Lantagsfraktion Mecklenburg Vorpommern
02. April 2014

Elektronische Fußfessel berücksichtigt auch Opferschutz

Stefanie Drese: Einsatz unterliegt klaren rechtlichen Bedingungen

Zur heutigen Unterrichtung der Justizministerin im Europa- und Rechtsausschuss über aktuelle Entwicklungen im Bereich der elektronischen Aufenthaltsüberwachung (Fußfessel) erklärt die rechtspolitische Sprecherin der SPD-Landtagsfraktion, Stefanie Drese:

„Die Diskussion über den Einsatz der elektronischen Fußfessel muss sachlich geführt werden. Der Einsatz dieses Geräts trägt zu einem besseren Schutz der Opfer bei, kann aber natürlich keine hundertprozentige Sicherheit vor Straftaten bieten.

Wichtig ist, dass der Einsatz an klare rechtliche Bedingungen geknüpft ist. So darf die elektronische Aufenthaltsüberwachung stets erst nach Vollverbüßung der Strafe erfolgen, wenn andere Möglichkeiten, wie z.B. die Sicherungsverwahrung, ausscheiden. Voraussetzung ist eine durch Gutachten gestützte negative Prognose, d.h. der Verurteilte muss nach Einschätzung der Experten rückfallgefährdet sein.

Mit der Fußfessel kann der Aufenthaltsort auf den Meter genau ermittelt werden.

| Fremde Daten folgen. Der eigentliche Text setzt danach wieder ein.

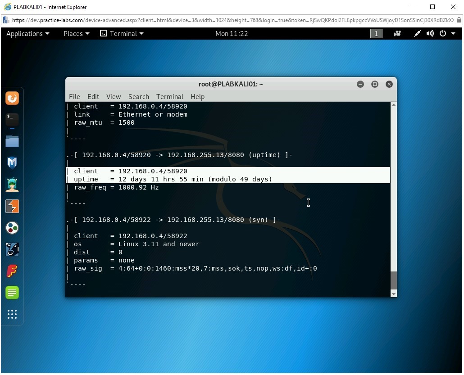The height and width of the screenshot is (375, 464).
Task: Click the power button in the top bar
Action: click(x=442, y=33)
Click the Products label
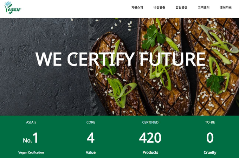The height and width of the screenshot is (158, 239). pyautogui.click(x=150, y=152)
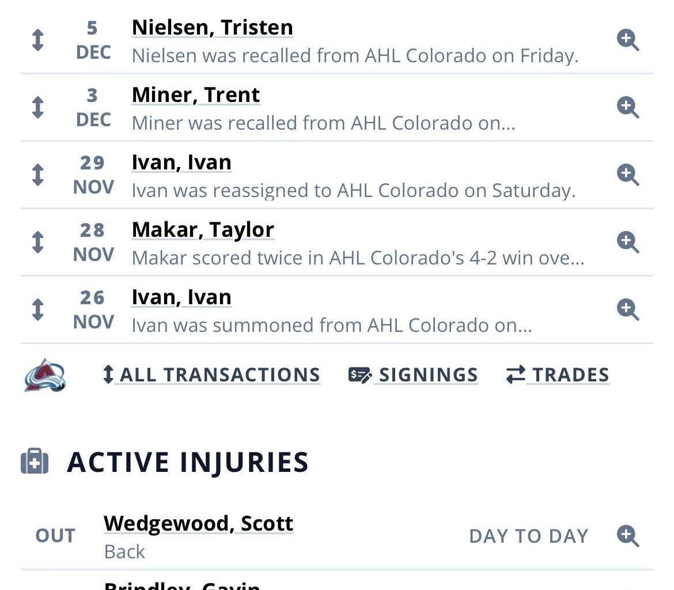Viewport: 674px width, 590px height.
Task: Click the swap arrows icon beside TRADES
Action: tap(516, 375)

Das hat auch abschreckende Wirkung, weil eine Tatbeteiligung immer nachweisbar wäre. Dabei geht es nicht um eine Kontrolle auf Schritt und Tritt. Es gibt aber technisch die Möglichkeit, für den Täter Gebiete einzurichten, die er nicht betreten darf. Bei dessen Fehlverhalten wird ein Alarm ausgelöst und die Polizei losgeschickt. Das ist besonders sinnvoll bei verurteilten Gewalt- und Sexualstraftätern, die sich den früheren Opfern nicht nähern dürfen.

Unter diesen Voraussetzungen hält die SPD-Fraktion den Einsatz von elektronischen Fußfesseln für einzelne Verurteilte für vertretbar und sinnvoll."